_PROBLEM STATEMENT_
Hand back, word for word, the lines from the one containing "The image size is (1512, 808)." to the end of the records, both included, and leave out pictures.
========
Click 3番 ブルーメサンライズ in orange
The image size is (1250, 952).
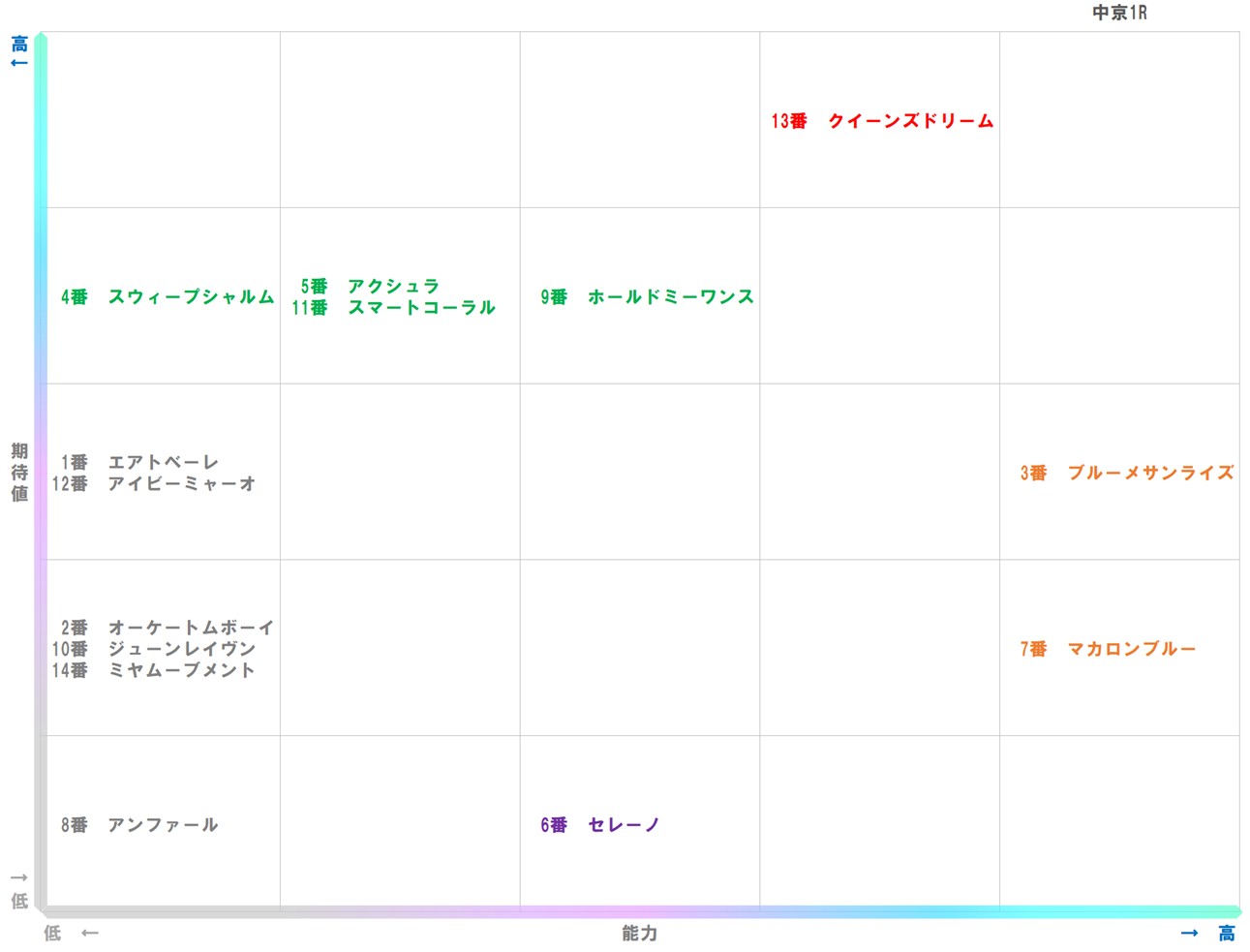pos(1126,474)
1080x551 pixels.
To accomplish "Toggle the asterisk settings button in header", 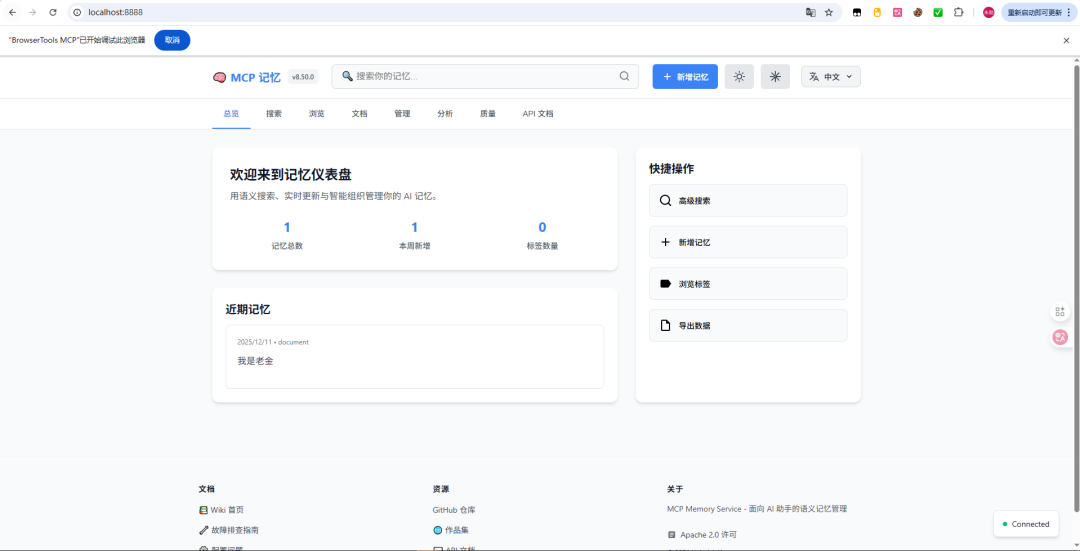I will coord(775,77).
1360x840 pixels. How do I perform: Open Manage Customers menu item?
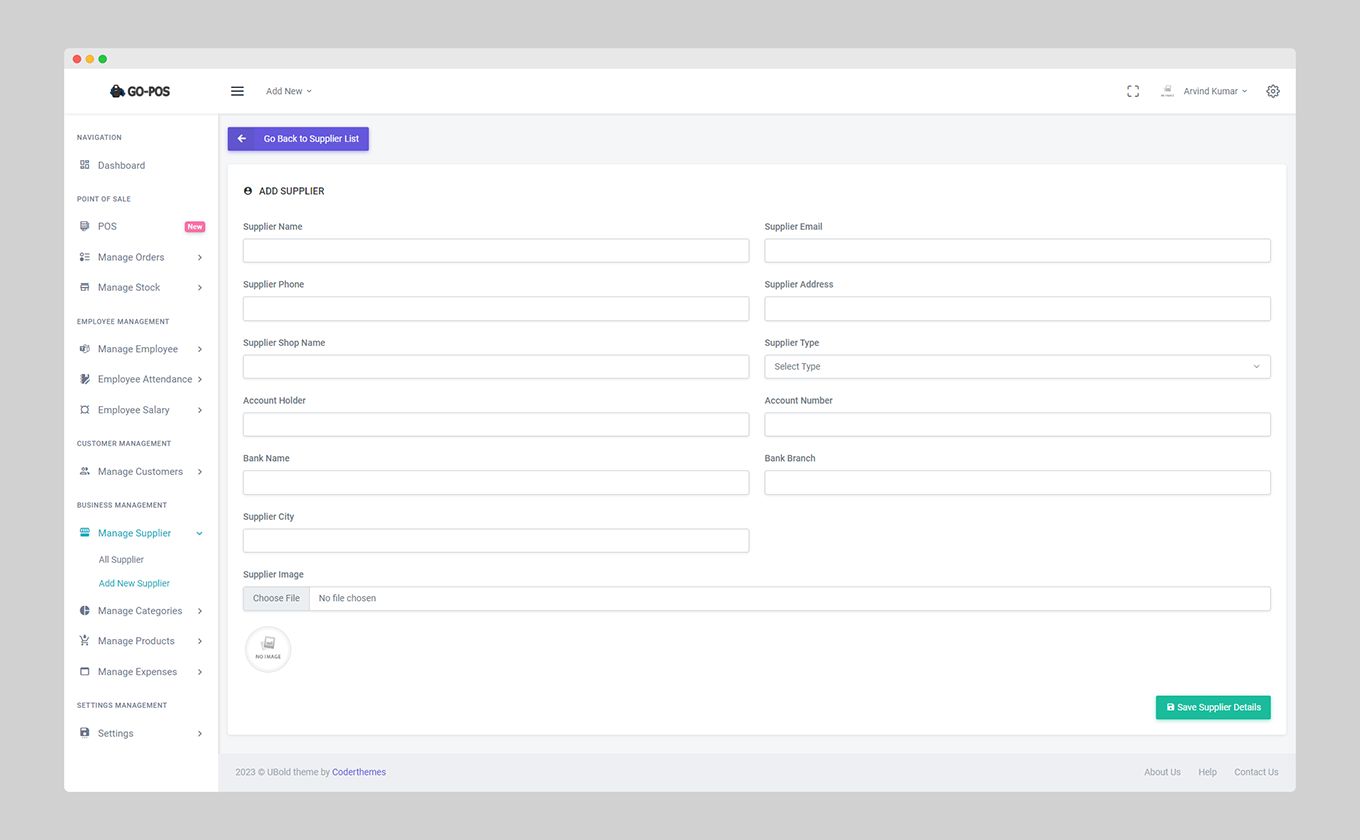140,472
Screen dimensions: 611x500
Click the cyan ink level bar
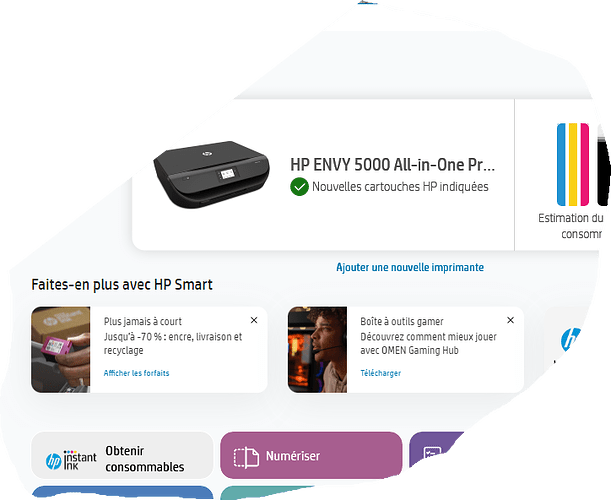561,164
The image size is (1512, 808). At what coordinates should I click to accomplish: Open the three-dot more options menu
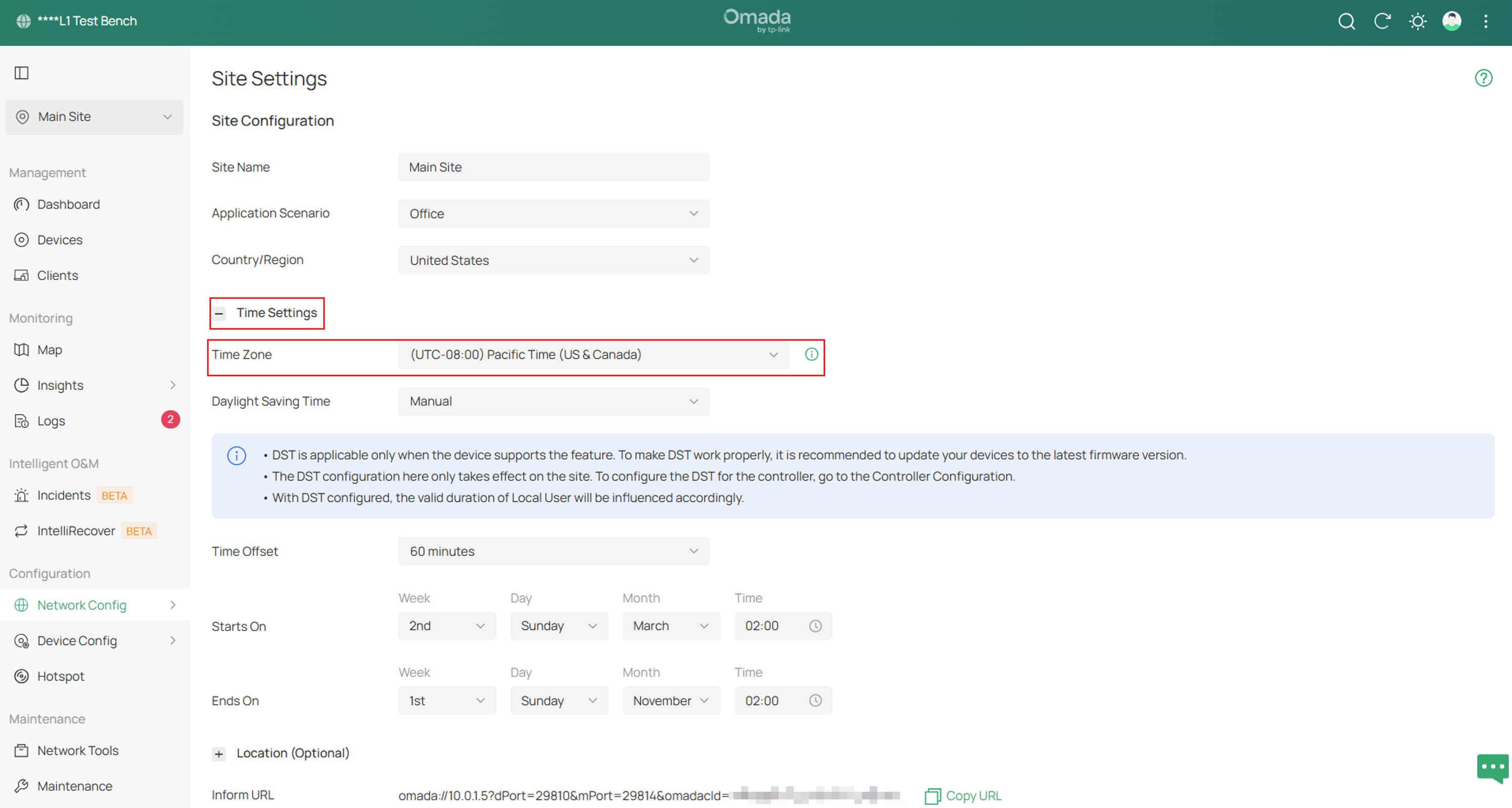pos(1486,22)
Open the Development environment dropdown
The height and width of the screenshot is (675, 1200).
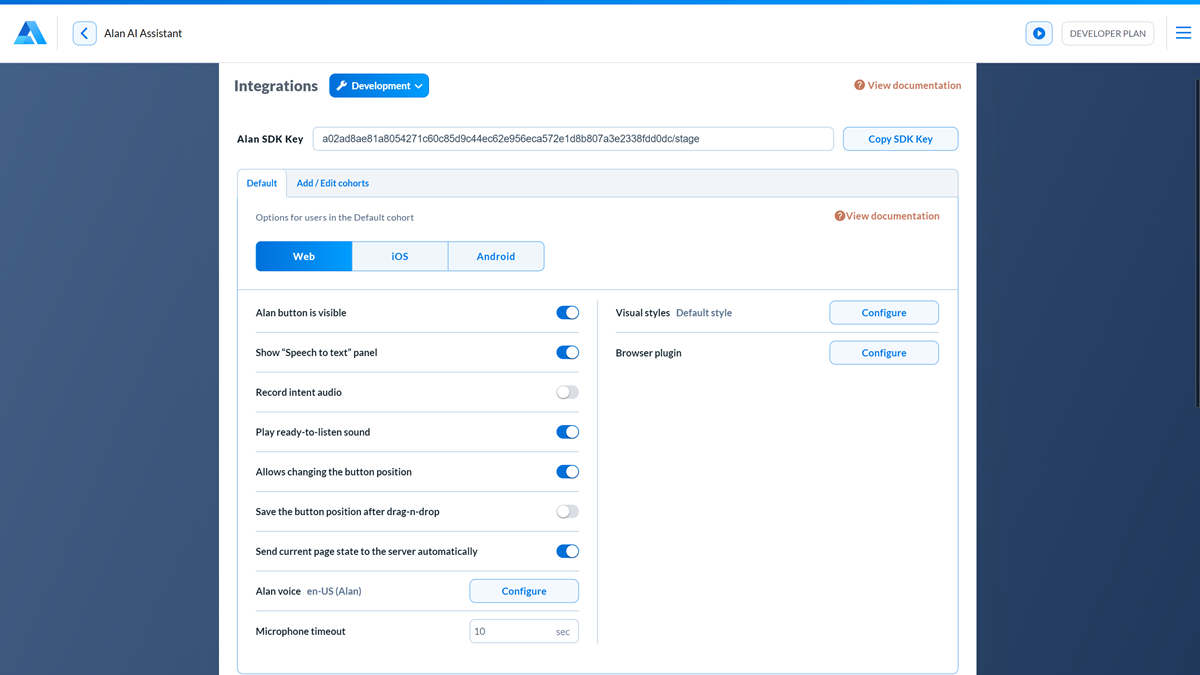pos(379,85)
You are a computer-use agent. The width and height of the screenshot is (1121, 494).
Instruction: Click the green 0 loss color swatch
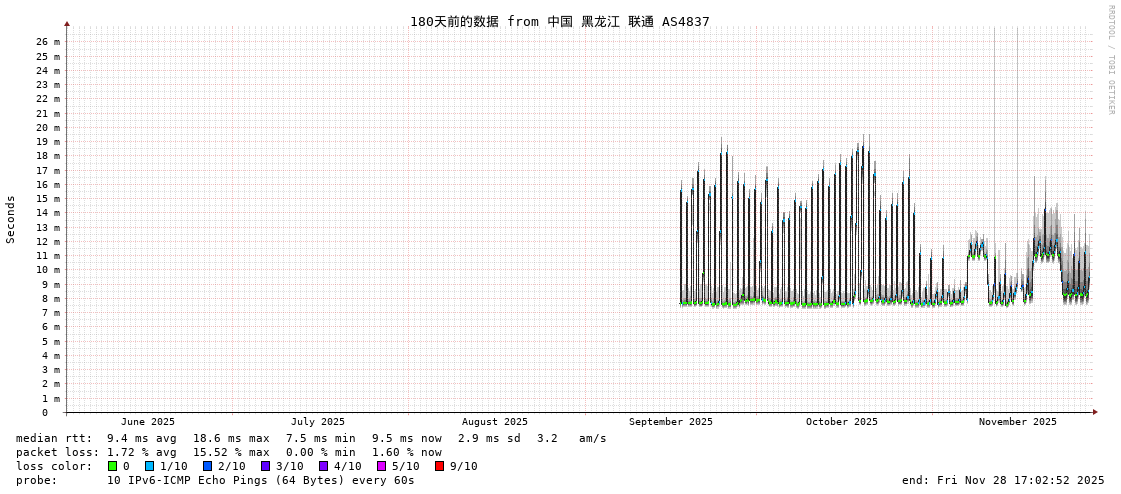point(112,466)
========
_WRITTEN REPLY_
The image size is (1512, 808). At what coordinates should I click to accomplish: Open the three-dot more options menu
pos(1486,22)
Open the Development environment dropdown
The height and width of the screenshot is (675, 1200).
pos(379,85)
You are a computer-use agent. The width and height of the screenshot is (1121, 494).
Instruction: Click the green 0 loss color swatch
point(112,466)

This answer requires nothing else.